----- Information provided
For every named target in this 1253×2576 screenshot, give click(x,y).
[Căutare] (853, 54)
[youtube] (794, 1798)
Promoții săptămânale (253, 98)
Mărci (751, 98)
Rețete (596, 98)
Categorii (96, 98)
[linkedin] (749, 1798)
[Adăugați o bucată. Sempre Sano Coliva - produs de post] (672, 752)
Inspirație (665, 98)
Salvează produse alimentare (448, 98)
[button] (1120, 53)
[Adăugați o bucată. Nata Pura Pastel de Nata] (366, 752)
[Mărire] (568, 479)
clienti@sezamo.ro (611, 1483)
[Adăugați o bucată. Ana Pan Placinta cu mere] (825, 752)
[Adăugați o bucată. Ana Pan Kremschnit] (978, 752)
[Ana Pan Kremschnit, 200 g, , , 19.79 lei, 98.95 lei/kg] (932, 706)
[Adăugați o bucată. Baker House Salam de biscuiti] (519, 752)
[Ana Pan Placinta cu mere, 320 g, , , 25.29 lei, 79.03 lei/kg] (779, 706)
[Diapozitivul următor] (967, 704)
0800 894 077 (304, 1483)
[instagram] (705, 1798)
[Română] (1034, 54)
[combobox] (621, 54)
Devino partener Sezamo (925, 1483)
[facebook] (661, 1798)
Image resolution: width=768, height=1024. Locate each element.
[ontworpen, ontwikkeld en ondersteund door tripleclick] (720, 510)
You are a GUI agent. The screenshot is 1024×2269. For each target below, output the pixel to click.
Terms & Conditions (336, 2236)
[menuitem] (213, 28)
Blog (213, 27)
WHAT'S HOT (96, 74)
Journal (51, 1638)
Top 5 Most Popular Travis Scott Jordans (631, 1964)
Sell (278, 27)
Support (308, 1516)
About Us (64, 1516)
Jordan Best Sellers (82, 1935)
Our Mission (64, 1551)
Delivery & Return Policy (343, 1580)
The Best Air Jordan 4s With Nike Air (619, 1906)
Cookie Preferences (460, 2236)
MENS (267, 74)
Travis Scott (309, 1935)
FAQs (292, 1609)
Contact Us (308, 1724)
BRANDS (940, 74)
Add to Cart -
----------
*Problem to work on*.
Reproduce the lines from the one with "Our Mission (64, 1551)" to the end of the data exactly, leaving out every earlier line.

*Response for this exercise*.
Our Mission (64, 1551)
Delivery & Return Policy (343, 1580)
The Best Air Jordan 4s With Nike Air (619, 1906)
Cookie Preferences (460, 2236)
MENS (267, 74)
Travis Scott (309, 1935)
FAQs (292, 1609)
Contact Us (308, 1724)
BRANDS (940, 74)
Add to Cart -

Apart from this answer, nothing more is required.